◆ What is required ◆
Write out the entries again. Match each one exactly.

>>>>>

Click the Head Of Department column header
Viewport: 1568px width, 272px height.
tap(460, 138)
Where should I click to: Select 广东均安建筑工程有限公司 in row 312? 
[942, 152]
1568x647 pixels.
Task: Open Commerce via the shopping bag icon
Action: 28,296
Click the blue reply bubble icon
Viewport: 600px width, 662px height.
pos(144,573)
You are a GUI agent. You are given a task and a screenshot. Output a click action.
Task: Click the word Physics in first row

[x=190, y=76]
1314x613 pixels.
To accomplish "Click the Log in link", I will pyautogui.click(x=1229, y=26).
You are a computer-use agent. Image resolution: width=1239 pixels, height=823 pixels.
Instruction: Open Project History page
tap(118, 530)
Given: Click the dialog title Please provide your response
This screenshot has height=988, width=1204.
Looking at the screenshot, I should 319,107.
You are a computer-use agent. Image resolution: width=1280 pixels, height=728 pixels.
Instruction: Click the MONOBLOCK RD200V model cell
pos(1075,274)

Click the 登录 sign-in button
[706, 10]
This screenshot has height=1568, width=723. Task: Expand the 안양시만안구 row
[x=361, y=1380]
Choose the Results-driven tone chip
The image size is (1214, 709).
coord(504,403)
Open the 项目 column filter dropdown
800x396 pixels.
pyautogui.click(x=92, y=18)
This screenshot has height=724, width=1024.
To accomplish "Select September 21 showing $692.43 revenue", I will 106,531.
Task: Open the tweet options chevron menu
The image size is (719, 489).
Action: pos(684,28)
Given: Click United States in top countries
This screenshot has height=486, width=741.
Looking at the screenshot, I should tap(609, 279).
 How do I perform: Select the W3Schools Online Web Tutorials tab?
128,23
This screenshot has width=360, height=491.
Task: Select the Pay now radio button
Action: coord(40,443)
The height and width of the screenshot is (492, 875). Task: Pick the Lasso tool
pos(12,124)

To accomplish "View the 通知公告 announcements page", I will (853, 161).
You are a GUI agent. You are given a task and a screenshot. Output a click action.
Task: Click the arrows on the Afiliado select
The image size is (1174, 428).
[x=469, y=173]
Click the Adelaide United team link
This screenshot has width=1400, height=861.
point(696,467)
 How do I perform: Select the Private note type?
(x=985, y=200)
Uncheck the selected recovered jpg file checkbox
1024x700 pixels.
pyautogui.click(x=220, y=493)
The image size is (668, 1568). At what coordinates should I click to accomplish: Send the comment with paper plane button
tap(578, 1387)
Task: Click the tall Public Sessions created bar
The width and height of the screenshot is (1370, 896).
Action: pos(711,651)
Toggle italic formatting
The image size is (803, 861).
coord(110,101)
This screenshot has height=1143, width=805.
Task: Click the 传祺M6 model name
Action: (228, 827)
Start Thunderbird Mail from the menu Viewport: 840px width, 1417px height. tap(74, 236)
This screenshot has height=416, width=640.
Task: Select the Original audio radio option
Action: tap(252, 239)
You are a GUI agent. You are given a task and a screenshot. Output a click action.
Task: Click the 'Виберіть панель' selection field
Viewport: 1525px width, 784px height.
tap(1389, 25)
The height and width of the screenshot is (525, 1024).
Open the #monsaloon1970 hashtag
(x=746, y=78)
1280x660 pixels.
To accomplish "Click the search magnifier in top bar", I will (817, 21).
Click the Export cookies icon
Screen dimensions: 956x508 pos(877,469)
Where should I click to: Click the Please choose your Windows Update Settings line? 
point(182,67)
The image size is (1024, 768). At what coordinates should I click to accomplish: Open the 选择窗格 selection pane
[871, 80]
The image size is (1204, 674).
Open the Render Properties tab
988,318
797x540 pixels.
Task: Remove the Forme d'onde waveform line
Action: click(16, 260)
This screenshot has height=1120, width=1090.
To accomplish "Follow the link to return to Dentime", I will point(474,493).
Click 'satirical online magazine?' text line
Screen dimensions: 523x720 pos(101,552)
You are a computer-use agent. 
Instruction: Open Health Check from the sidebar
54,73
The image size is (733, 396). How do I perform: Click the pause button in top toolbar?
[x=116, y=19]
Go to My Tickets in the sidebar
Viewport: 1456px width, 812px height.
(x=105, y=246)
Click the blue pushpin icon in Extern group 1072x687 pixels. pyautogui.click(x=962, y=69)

<<<<<

◆ Task answer ◆
Click the Head Of Department column header
Viewport: 1568px width, 272px height.
tap(460, 138)
Where should I click to: Select 广东均安建筑工程有限公司 in row 312? 
[942, 152]
1568x647 pixels.
Task: Open Commerce via the shopping bag icon
Action: 28,296
Click the blue reply bubble icon
Viewport: 600px width, 662px height.
pos(144,573)
You are a GUI agent. You are given a task and a screenshot. Output a click action.
Task: Click the word Physics in first row

[x=190, y=76]
1314x613 pixels.
To accomplish "Click the Log in link", I will pyautogui.click(x=1229, y=26).
You are a computer-use agent. Image resolution: width=1239 pixels, height=823 pixels.
Instruction: Open Project History page
tap(118, 530)
Given: Click the dialog title Please provide your response
This screenshot has height=988, width=1204.
Looking at the screenshot, I should 319,107.
You are a computer-use agent. Image resolution: width=1280 pixels, height=728 pixels.
Instruction: Click the MONOBLOCK RD200V model cell
pos(1075,274)

Click the 登录 sign-in button
[706, 10]
This screenshot has height=1568, width=723. Task: Expand the 안양시만안구 row
[x=361, y=1380]
Choose the Results-driven tone chip
The image size is (1214, 709).
coord(504,403)
Open the 项目 column filter dropdown
800x396 pixels.
pyautogui.click(x=92, y=18)
This screenshot has height=724, width=1024.
To accomplish "Select September 21 showing $692.43 revenue", I will 106,531.
Task: Open the tweet options chevron menu
The image size is (719, 489).
Action: pos(684,28)
Given: Click United States in top countries
This screenshot has height=486, width=741.
Looking at the screenshot, I should tap(609, 279).
 How do I perform: Select the W3Schools Online Web Tutorials tab?
128,23
This screenshot has width=360, height=491.
Task: Select the Pay now radio button
Action: coord(40,443)
The height and width of the screenshot is (492, 875). Task: Pick the Lasso tool
pos(12,124)

To accomplish "View the 通知公告 announcements page", I will (853, 161).
You are a GUI agent. You are given a task and a screenshot. Output a click action.
Task: Click the arrows on the Afiliado select
The image size is (1174, 428).
[x=469, y=173]
Click the Adelaide United team link
This screenshot has width=1400, height=861.
point(696,467)
 How do I perform: Select the Private note type?
(x=985, y=200)
Uncheck the selected recovered jpg file checkbox
1024x700 pixels.
pyautogui.click(x=220, y=493)
The image size is (668, 1568). At what coordinates should I click to accomplish: Send the comment with paper plane button
tap(578, 1387)
Task: Click the tall Public Sessions created bar
The width and height of the screenshot is (1370, 896).
Action: pos(711,651)
Toggle italic formatting
The image size is (803, 861).
coord(110,101)
This screenshot has height=1143, width=805.
Task: Click the 传祺M6 model name
Action: (228, 827)
Start Thunderbird Mail from the menu Viewport: 840px width, 1417px height. tap(74, 236)
This screenshot has height=416, width=640.
Task: Select the Original audio radio option
Action: tap(252, 239)
You are a GUI agent. You are given a task and a screenshot. Output a click action.
Task: Click the 'Виберіть панель' selection field
Viewport: 1525px width, 784px height.
tap(1389, 25)
The height and width of the screenshot is (525, 1024).
Open the #monsaloon1970 hashtag
(x=746, y=78)
1280x660 pixels.
To accomplish "Click the search magnifier in top bar", I will (817, 21).
Click the Export cookies icon
Screen dimensions: 956x508 pos(877,469)
Where should I click to: Click the Please choose your Windows Update Settings line? 
point(182,67)
The image size is (1024, 768). At what coordinates should I click to accomplish: Open the 选择窗格 selection pane
[871, 80]
The image size is (1204, 674).
Open the Render Properties tab
988,318
797x540 pixels.
Task: Remove the Forme d'onde waveform line
Action: click(16, 260)
This screenshot has height=1120, width=1090.
To accomplish "Follow the link to return to Dentime", I will point(474,493).
Click 'satirical online magazine?' text line
Screen dimensions: 523x720 pos(101,552)
You are a computer-use agent. 
Instruction: Open Health Check from the sidebar
54,73
The image size is (733, 396). How do I perform: Click the pause button in top toolbar?
[x=116, y=19]
Go to My Tickets in the sidebar
Viewport: 1456px width, 812px height.
(x=105, y=246)
Click the blue pushpin icon in Extern group 1072x687 pixels. pyautogui.click(x=962, y=69)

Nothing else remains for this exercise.